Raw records
-- begin --

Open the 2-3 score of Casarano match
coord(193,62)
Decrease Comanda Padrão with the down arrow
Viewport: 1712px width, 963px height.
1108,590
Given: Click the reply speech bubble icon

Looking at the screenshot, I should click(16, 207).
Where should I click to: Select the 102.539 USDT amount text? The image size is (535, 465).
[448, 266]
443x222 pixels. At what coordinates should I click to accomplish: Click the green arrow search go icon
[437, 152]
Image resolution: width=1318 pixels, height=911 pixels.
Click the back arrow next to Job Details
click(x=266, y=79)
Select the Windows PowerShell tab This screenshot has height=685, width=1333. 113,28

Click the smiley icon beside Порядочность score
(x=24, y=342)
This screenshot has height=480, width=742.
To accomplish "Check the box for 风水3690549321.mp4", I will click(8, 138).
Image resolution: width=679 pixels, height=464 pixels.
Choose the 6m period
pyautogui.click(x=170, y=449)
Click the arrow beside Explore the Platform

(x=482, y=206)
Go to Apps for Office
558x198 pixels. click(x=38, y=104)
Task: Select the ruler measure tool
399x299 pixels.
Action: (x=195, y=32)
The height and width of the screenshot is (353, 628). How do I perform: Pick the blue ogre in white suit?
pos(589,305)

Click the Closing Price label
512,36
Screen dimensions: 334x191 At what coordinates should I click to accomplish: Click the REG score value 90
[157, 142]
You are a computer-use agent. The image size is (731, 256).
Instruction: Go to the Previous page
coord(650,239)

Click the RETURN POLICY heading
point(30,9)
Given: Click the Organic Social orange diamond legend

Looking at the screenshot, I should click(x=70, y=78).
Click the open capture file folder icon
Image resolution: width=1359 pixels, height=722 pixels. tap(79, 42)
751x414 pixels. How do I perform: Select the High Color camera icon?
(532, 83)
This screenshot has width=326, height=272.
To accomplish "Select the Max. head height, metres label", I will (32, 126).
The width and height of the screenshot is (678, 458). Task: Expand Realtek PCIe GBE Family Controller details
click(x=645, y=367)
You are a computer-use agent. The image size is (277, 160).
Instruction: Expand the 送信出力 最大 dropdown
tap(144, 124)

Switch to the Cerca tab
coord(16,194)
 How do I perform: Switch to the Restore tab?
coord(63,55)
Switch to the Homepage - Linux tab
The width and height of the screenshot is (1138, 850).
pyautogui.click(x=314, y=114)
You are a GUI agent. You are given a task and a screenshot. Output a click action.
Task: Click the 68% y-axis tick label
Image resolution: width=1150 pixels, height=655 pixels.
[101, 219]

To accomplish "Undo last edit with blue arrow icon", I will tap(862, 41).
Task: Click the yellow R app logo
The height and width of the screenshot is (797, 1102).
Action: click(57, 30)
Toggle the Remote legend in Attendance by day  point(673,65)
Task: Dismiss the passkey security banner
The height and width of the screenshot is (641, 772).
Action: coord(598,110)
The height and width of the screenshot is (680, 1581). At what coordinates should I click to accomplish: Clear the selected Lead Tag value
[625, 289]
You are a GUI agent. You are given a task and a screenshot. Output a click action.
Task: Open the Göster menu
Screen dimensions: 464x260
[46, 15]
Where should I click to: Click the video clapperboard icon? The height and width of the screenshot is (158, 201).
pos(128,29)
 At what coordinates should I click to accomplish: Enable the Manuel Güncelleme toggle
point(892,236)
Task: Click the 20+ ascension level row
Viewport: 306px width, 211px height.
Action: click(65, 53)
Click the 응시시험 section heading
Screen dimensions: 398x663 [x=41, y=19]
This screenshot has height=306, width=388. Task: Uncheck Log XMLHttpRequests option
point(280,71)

-- end --

#### [WRITTEN INSTRUCTION]
Reproduce every one of the rows above word for word, leaving nothing out and changing nothing.

#### [WRITTEN ANSWER]
Open the 2-3 score of Casarano match
coord(193,62)
Decrease Comanda Padrão with the down arrow
Viewport: 1712px width, 963px height.
1108,590
Given: Click the reply speech bubble icon

Looking at the screenshot, I should click(16, 207).
Where should I click to: Select the 102.539 USDT amount text? The image size is (535, 465).
[448, 266]
443x222 pixels. At what coordinates should I click to accomplish: Click the green arrow search go icon
[437, 152]
Image resolution: width=1318 pixels, height=911 pixels.
Click the back arrow next to Job Details
click(x=266, y=79)
Select the Windows PowerShell tab This screenshot has height=685, width=1333. 113,28

Click the smiley icon beside Порядочность score
(x=24, y=342)
This screenshot has height=480, width=742.
To accomplish "Check the box for 风水3690549321.mp4", I will click(8, 138).
Image resolution: width=679 pixels, height=464 pixels.
Choose the 6m period
pyautogui.click(x=170, y=449)
Click the arrow beside Explore the Platform

(x=482, y=206)
Go to Apps for Office
558x198 pixels. click(x=38, y=104)
Task: Select the ruler measure tool
399x299 pixels.
Action: (x=195, y=32)
The height and width of the screenshot is (353, 628). How do I perform: Pick the blue ogre in white suit?
pos(589,305)

Click the Closing Price label
512,36
Screen dimensions: 334x191 At what coordinates should I click to accomplish: Click the REG score value 90
[157, 142]
You are a computer-use agent. The image size is (731, 256).
Instruction: Go to the Previous page
coord(650,239)

Click the RETURN POLICY heading
point(30,9)
Given: Click the Organic Social orange diamond legend

Looking at the screenshot, I should click(x=70, y=78).
Click the open capture file folder icon
Image resolution: width=1359 pixels, height=722 pixels. tap(79, 42)
751x414 pixels. How do I perform: Select the High Color camera icon?
(532, 83)
This screenshot has width=326, height=272.
To accomplish "Select the Max. head height, metres label", I will (32, 126).
The width and height of the screenshot is (678, 458). Task: Expand Realtek PCIe GBE Family Controller details
click(x=645, y=367)
You are a computer-use agent. The image size is (277, 160).
Instruction: Expand the 送信出力 最大 dropdown
tap(144, 124)

Switch to the Cerca tab
coord(16,194)
 How do I perform: Switch to the Restore tab?
coord(63,55)
Switch to the Homepage - Linux tab
The width and height of the screenshot is (1138, 850).
pyautogui.click(x=314, y=114)
You are a GUI agent. You are given a task and a screenshot. Output a click action.
Task: Click the 68% y-axis tick label
Image resolution: width=1150 pixels, height=655 pixels.
[101, 219]

To accomplish "Undo last edit with blue arrow icon", I will tap(862, 41).
Task: Click the yellow R app logo
The height and width of the screenshot is (797, 1102).
Action: click(57, 30)
Toggle the Remote legend in Attendance by day  point(673,65)
Task: Dismiss the passkey security banner
The height and width of the screenshot is (641, 772).
Action: coord(598,110)
The height and width of the screenshot is (680, 1581). At what coordinates should I click to accomplish: Clear the selected Lead Tag value
[625, 289]
You are a GUI agent. You are given a task and a screenshot. Output a click action.
Task: Open the Göster menu
Screen dimensions: 464x260
[46, 15]
Where should I click to: Click the video clapperboard icon? The height and width of the screenshot is (158, 201).
pos(128,29)
 At what coordinates should I click to accomplish: Enable the Manuel Güncelleme toggle
point(892,236)
Task: Click the 20+ ascension level row
Viewport: 306px width, 211px height.
Action: click(65, 53)
Click the 응시시험 section heading
Screen dimensions: 398x663 [x=41, y=19]
This screenshot has height=306, width=388. Task: Uncheck Log XMLHttpRequests option
point(280,71)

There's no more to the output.